Dataset excerpts –
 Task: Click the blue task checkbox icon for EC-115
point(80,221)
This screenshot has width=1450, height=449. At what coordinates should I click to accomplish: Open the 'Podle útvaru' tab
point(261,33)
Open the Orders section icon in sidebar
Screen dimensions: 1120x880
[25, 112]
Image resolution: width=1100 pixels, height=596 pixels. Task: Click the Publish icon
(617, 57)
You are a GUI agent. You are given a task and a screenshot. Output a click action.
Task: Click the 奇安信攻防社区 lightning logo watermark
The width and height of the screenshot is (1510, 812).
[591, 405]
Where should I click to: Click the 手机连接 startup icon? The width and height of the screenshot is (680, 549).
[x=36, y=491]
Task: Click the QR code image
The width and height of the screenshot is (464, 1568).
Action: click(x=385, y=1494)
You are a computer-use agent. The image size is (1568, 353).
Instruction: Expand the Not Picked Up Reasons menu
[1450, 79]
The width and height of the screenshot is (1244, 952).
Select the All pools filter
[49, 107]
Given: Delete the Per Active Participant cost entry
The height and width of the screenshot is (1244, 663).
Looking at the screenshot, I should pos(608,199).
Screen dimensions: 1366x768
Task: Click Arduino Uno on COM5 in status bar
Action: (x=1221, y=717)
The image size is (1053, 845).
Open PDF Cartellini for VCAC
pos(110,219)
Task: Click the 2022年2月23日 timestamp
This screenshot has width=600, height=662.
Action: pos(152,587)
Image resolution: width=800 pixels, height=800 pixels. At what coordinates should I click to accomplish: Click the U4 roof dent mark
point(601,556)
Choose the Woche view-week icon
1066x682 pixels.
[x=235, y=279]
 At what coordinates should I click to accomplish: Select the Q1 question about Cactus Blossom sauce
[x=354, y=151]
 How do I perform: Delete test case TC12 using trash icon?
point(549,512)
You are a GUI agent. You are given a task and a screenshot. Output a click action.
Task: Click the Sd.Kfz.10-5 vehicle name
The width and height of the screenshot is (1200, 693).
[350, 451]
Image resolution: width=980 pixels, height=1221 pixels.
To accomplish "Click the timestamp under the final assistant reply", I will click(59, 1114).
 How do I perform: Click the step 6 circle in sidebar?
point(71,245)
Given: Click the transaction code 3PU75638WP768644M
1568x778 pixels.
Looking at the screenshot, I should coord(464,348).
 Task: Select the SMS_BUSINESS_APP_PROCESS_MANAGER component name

The problem – Based on the listing, determine the number of lines that include the string "size", and give that number without further text.

Solution for this problem – 2